Ensure a Log Metric Filter and Alarm Exist for Unauthorized API Calls
This rule ensures the presence of log metric filters and alarms for preventing unauthorized API calls.
| Rule | Ensure a log metric filter and alarm exist for unauthorized API calls |
| Framework | NIST Cybersecurity Framework (CSF) v1.1 |
| Severity | ✔ Low |
Rule Description:
This rule ensures that a log metric filter and alarm are in place to detect and alert any unauthorized API calls in compliance with the NIST Cybersecurity Framework (CSF) version 1.
Troubleshooting Steps:
- 1.Verify CloudTrail is enabled and configured properly.
- 2.Validate IAM policies to ensure appropriate permissions are granted.
- 3.Review and update the log metric filter if necessary.
- 4.Verify the alarm is correctly configured to trigger based on the log metric filter.
Necessary Codes:
No necessary codes for this rule.
Step-by-Step Guide for Remediation:
Step 1: Enable and Configure CloudTrail
- 1.Open the AWS Management Console.
- 2.Navigate to the CloudTrail service.
- 3.Click on "Trails" in the left navigation pane.
- 4.Create a trail if not already done.
- 5.Ensure the trail is configured to capture API calls.
- 6.Verify that the trail is active and logging data.
Step 2: Validate IAM Policies
- 1.Open the AWS Management Console.
- 2.Navigate to the IAM service.
- 3.Review the IAM policies associated with the relevant IAM users or roles.
- 4.Ensure that the policies include appropriate permissions for API calls.

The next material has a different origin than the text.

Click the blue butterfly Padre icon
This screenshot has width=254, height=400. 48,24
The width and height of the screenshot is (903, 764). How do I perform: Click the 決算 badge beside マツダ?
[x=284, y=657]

- 5.Make adjustments to the policies as needed to restrict unauthorized access.
Step 3: Log Metric Filter
- 1.Open the AWS Management Console.
- 2.Navigate to the CloudWatch service.
- 3.Click on "Logs" in the left navigation pane.
- 4.Select the relevant log group that contains CloudTrail logs.
- 5.Click on "Create Metric Filter".
- 6.Define the filter pattern to capture unauthorized API calls (e.g., "errorCode:UnauthorizedOperation").
- 7.Provide a name and metric value for the filter.
- 8.Enable "Summarize by" if necessary for aggregation purposes.
- 9.Click on "Create Filter".
Step 4: Alarm Configuration
- 1.Open the AWS Management Console.
- 2.Navigate to the CloudWatch service.
- 3.Click on "Alarms" in the left navigation pane.
- 4.Click on "Create Alarm".
- 5.Under "Select metric", choose the metric created in the previous step.
- 6.Configure the alarm threshold based on your requirements (e.g., set the threshold to >= 1 for unauthorized API calls).
- 7.Specify actions to be taken when the alarm state is triggered (e.g., sending notifications via SNS).
- 8.Provide a name and description for the alarm.
- 9.Click on "Create Alarm".
Additional Notes:
- It is recommended to regularly review and update the log metric filter and alarm configuration to align with any changes in your environment.
- Ensure that the designated personnel or team receives and promptly responds to alert notifications triggered by the alarm.
- Periodically test the effectiveness of the rule by intentionally triggering unauthorized API calls and verifying if the filter and alarm accurately detect and alert such incidents.